▸ Records for the exercise:

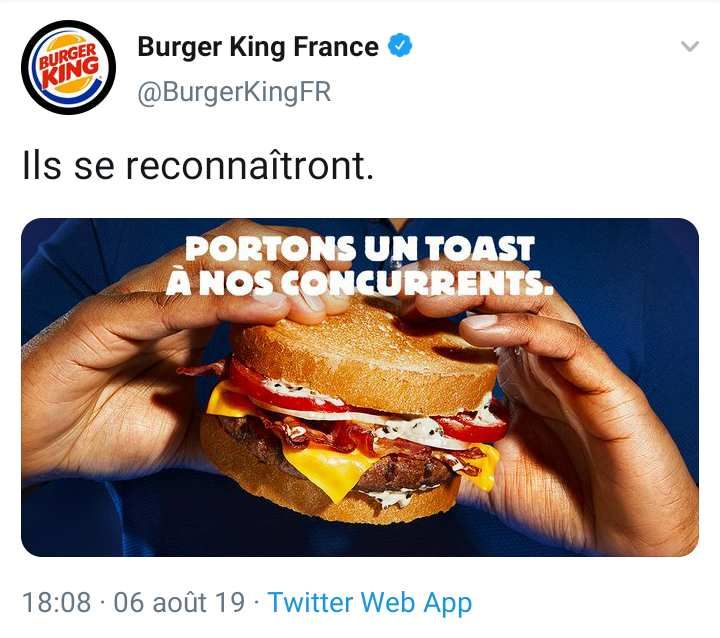Expand the tweet options chevron
Screen dimensions: 720x638
[690, 46]
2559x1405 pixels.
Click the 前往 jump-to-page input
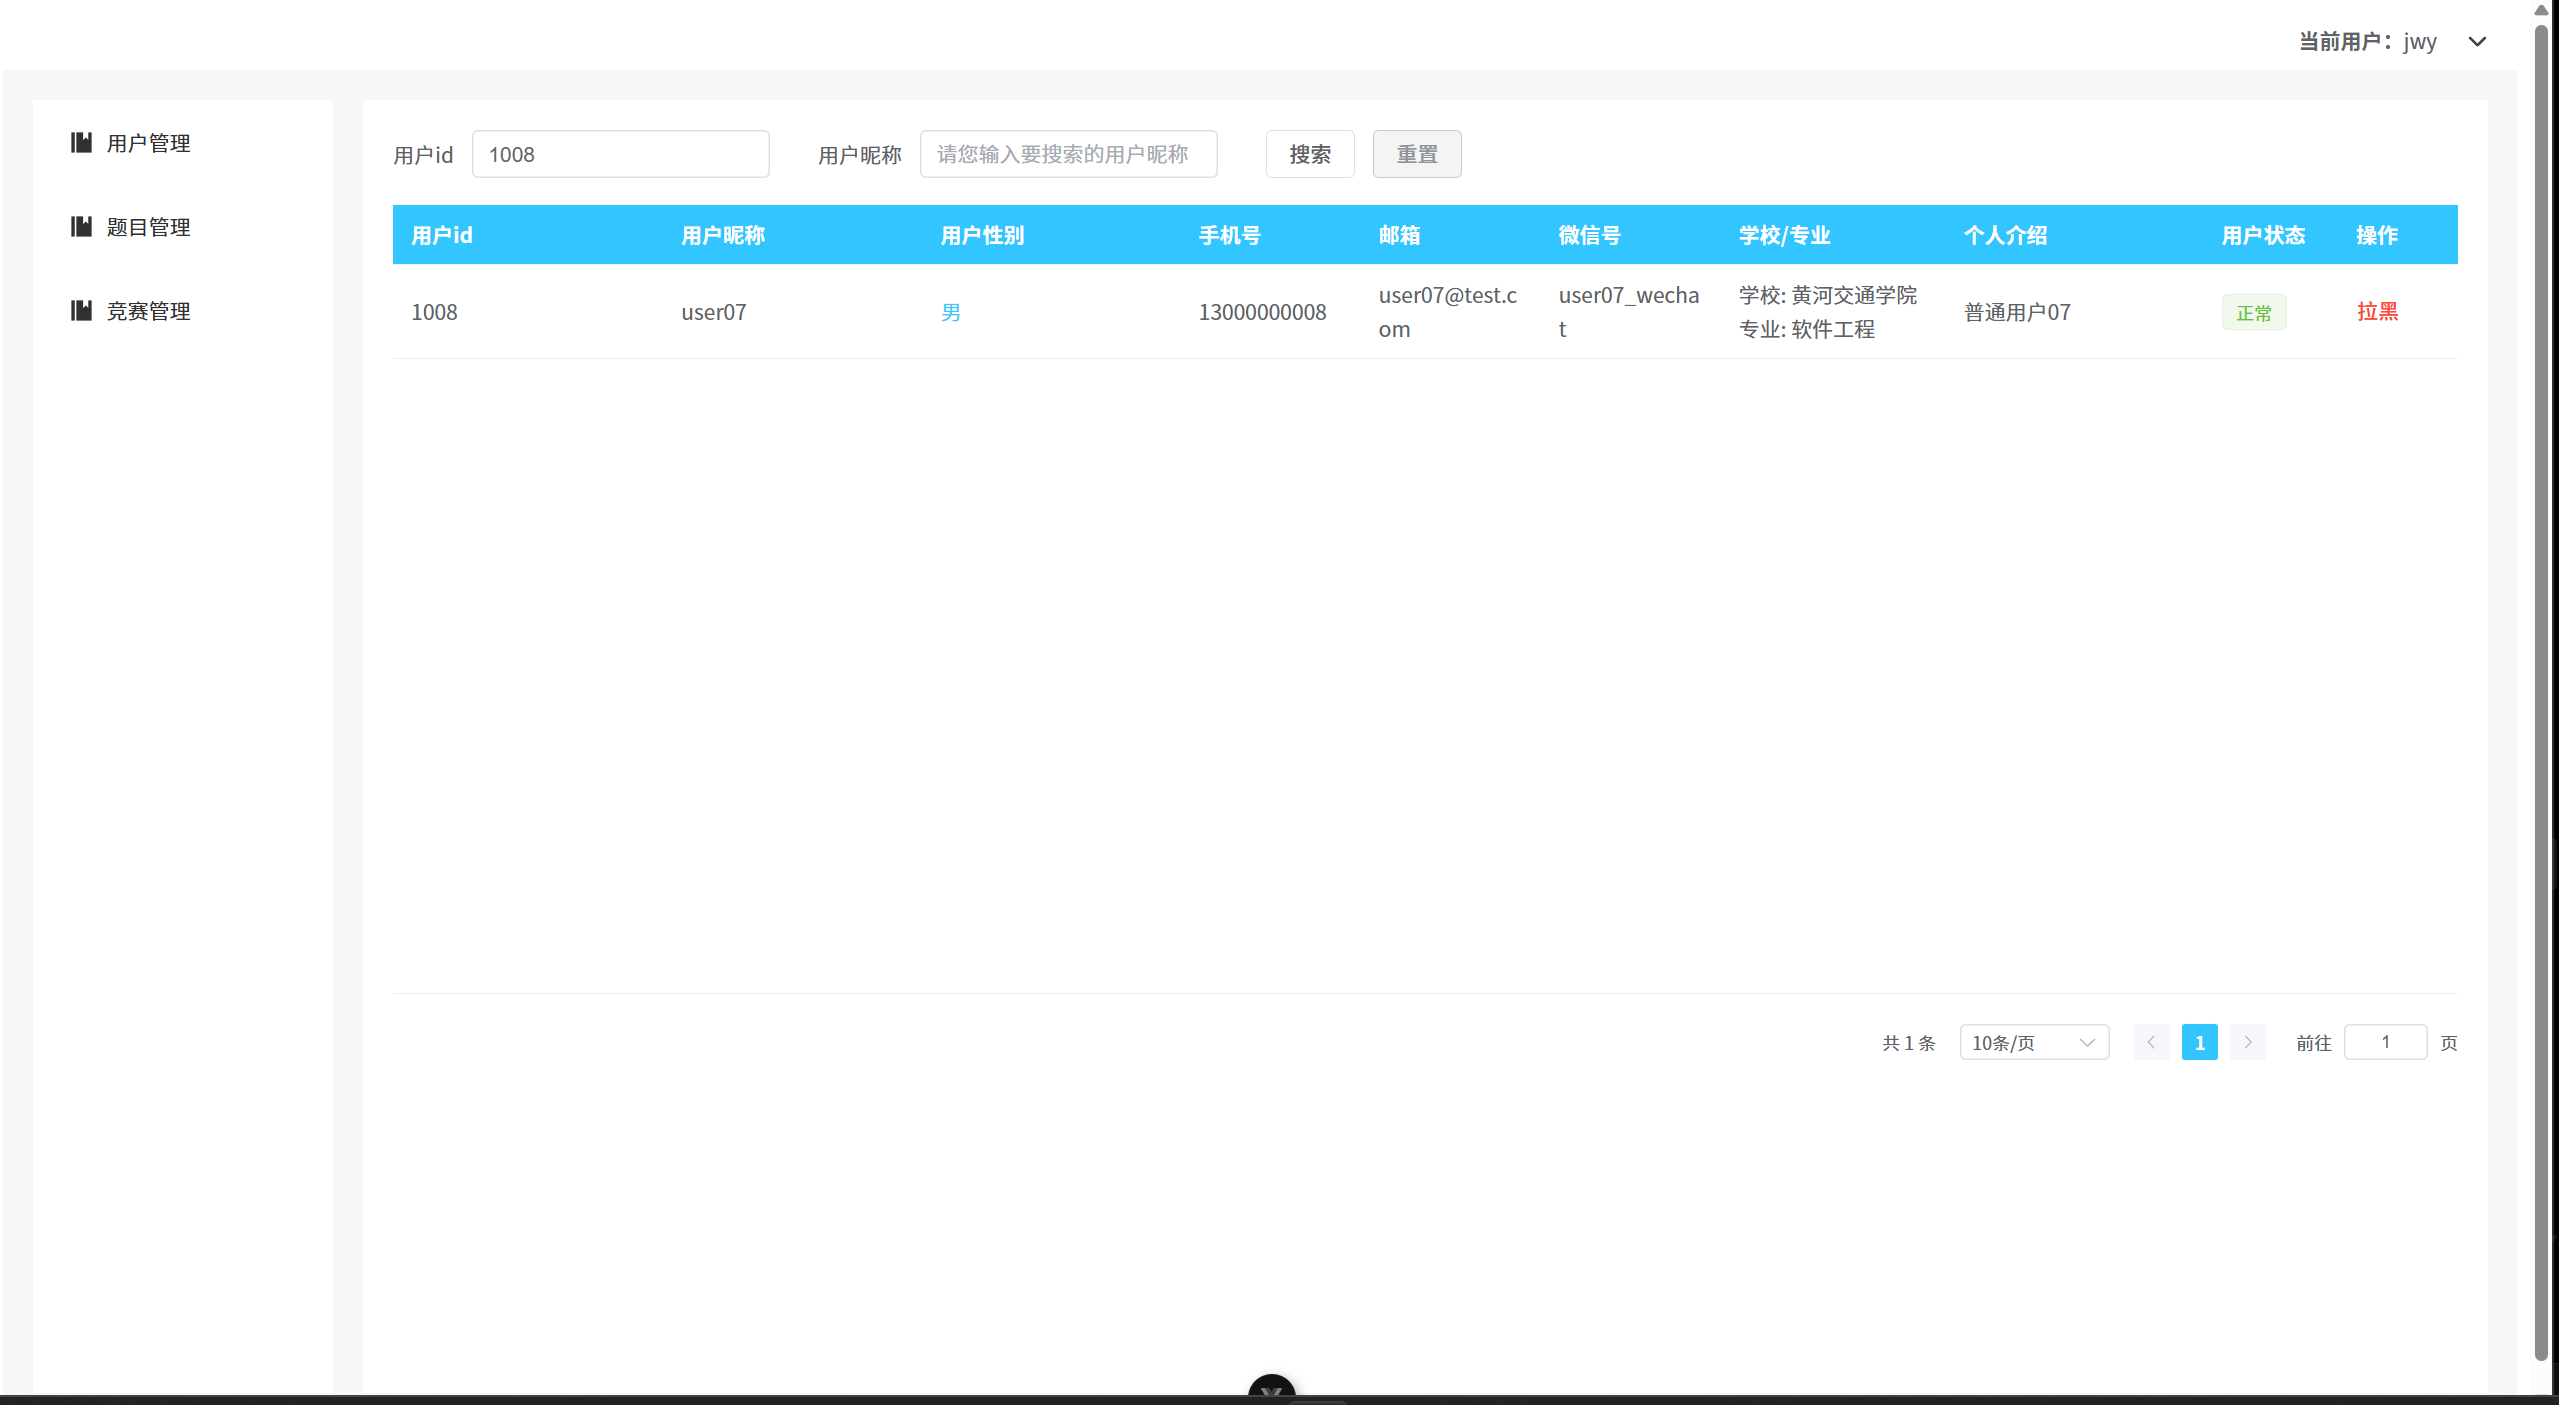[x=2386, y=1042]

▸ Work to be completed: Please rewrite the stretch of the listing from the line containing "2559x1405 pixels." through the end, substituting "page number box" for "jump-to-page input" and keeping everything else unchanged. Leave the pictures out.

▸ Full response:
2559x1405 pixels.
Click the 前往 page number box
[x=2386, y=1042]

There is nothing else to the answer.